One further limitation is that the software models were trained on incidental pulmonary nodules rather than being explicitly developed for high-risk populations such as the study sample. As a result, their performance may not optimally transfer to this specific patient group, potentially contributing to the observed results.

It is important to note that the sample size in this study was relatively small for the image classification task, which may have limited the models’ performance and generalizability. In addition, the sample size in the subgroups was limited, which may have further restricted the generalizability of the findings, as imbalanced distributions could have introduced bias, complicating the interpretation of the results. These limitations emphasize the need for larger datasets and more balanced subgroup distributions in future multicenter studies to enable more robust model training and support more reliable conclusions.

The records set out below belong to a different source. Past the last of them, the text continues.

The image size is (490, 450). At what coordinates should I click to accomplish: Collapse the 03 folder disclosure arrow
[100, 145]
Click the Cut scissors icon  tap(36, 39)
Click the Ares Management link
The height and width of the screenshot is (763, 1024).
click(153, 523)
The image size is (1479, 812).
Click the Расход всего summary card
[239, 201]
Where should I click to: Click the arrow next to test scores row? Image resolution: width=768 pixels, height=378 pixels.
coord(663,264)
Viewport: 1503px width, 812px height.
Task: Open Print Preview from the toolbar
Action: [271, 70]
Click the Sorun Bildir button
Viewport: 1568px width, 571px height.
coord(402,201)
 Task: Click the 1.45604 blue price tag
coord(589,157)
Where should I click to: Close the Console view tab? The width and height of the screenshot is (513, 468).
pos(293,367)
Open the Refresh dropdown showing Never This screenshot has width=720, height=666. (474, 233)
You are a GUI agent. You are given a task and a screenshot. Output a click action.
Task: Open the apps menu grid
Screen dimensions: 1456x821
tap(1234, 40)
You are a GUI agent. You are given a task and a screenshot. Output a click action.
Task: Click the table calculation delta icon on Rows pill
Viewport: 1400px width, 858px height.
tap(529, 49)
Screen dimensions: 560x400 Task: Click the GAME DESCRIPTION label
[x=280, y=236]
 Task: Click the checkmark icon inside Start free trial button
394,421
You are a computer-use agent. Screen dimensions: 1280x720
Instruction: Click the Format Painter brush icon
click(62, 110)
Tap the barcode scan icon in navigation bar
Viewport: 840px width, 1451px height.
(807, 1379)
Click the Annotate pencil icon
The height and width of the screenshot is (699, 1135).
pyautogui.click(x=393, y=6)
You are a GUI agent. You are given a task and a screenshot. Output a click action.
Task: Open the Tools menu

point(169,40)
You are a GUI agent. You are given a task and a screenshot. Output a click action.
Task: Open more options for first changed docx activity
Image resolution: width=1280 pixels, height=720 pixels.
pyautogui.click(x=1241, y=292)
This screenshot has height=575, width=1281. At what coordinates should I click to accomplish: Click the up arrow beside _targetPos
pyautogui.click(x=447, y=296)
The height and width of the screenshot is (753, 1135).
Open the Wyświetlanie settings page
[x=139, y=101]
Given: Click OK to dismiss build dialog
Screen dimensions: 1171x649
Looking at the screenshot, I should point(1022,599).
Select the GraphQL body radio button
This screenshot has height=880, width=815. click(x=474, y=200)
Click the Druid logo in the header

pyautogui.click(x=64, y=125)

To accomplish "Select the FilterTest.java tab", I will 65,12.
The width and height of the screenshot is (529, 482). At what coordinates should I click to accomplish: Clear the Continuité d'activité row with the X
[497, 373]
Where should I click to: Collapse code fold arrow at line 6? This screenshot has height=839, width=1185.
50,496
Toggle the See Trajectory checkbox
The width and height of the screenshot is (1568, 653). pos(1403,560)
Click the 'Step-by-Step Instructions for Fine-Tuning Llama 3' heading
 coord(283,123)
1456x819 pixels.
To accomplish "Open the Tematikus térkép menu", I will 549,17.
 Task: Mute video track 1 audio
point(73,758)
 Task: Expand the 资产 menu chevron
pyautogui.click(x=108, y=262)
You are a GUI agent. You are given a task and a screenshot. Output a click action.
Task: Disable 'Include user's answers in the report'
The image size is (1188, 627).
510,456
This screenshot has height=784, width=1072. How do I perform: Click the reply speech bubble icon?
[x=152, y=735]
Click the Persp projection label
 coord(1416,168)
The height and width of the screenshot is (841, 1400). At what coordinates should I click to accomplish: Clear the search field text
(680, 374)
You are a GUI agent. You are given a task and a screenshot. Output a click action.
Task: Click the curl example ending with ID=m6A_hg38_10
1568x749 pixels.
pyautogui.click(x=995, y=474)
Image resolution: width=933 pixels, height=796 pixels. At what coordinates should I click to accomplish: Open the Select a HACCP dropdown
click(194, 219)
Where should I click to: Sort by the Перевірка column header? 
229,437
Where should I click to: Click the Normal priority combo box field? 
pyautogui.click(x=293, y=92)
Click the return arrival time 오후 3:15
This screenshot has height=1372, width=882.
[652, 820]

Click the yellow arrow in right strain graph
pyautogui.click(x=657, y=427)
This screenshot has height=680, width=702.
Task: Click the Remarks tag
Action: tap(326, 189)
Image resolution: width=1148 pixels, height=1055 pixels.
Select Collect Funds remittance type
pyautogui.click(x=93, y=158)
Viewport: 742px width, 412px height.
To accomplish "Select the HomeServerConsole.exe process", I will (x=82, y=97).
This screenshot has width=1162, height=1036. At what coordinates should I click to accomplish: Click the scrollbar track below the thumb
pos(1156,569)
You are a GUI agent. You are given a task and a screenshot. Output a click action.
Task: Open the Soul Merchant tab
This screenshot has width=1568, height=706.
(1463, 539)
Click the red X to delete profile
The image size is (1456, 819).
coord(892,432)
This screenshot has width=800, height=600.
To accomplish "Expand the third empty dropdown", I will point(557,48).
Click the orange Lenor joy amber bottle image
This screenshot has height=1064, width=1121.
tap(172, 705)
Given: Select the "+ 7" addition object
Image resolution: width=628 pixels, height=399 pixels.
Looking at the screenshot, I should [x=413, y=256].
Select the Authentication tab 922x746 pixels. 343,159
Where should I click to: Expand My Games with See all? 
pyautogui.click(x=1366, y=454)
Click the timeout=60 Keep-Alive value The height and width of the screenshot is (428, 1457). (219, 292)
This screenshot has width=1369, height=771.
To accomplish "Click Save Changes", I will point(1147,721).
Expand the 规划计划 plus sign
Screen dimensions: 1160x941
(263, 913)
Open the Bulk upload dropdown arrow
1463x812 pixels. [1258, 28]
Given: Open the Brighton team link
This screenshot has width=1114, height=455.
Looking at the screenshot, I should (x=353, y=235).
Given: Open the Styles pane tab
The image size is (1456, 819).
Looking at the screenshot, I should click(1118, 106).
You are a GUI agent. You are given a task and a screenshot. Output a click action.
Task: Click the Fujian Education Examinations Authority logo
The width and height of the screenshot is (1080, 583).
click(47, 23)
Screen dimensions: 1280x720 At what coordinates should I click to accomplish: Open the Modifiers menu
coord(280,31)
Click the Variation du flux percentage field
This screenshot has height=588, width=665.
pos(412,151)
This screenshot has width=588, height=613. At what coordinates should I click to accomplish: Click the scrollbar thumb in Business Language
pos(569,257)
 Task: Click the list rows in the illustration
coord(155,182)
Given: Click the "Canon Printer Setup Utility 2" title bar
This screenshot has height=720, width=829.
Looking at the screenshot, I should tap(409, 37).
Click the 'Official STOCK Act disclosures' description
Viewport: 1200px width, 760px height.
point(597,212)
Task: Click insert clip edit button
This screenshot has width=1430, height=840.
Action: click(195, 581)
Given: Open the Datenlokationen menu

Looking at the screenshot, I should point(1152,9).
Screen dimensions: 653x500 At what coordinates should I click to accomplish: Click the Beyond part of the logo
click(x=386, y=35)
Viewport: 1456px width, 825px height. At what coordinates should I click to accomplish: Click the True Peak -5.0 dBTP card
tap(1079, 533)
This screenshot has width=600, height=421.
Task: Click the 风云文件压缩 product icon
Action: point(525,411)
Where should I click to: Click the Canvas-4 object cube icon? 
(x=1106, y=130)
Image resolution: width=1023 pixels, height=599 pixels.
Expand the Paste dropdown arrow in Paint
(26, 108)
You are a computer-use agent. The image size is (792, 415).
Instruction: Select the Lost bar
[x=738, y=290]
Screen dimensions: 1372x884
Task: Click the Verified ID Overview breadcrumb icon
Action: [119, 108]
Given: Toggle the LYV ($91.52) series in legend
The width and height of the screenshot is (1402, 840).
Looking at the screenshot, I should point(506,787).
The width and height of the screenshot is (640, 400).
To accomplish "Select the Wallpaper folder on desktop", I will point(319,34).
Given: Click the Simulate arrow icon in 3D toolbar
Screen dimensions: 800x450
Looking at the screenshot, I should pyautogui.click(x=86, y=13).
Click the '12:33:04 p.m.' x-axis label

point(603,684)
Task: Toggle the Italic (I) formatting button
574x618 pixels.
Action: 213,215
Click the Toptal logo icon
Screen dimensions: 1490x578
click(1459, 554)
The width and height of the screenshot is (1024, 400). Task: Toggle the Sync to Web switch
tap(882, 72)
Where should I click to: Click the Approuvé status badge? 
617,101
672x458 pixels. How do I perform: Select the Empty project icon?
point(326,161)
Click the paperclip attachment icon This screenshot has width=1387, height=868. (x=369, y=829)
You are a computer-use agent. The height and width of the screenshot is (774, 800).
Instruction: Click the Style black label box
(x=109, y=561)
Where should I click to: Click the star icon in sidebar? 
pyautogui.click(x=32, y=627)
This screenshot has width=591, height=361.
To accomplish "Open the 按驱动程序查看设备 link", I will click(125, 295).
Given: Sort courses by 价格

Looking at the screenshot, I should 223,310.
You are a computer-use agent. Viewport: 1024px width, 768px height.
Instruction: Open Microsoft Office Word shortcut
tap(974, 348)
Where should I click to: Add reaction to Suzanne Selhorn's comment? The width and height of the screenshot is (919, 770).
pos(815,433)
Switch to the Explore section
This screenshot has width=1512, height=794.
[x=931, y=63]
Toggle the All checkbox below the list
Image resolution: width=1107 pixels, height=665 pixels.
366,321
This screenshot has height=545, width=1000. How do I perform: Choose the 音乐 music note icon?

Additionally, in clinical practice, the characterization of pulmonary nodules is based on the evaluation of multiple variables such as patient history and other risk factors, especially for nodules with an intermediate malignancy risk. Clinical predictors are necessary to assess the risk of these nodules using the analyzed AI models. However, in this study, the software models assessed the pulmonary nodules without contextual information, relying solely on imaging-based classification. This may be considered another limitation, as it does not fully reflect real-world clinical decision-making. Future studies may assess the impact of multimodal models incorporating clinical predictors as additional variables during analysis.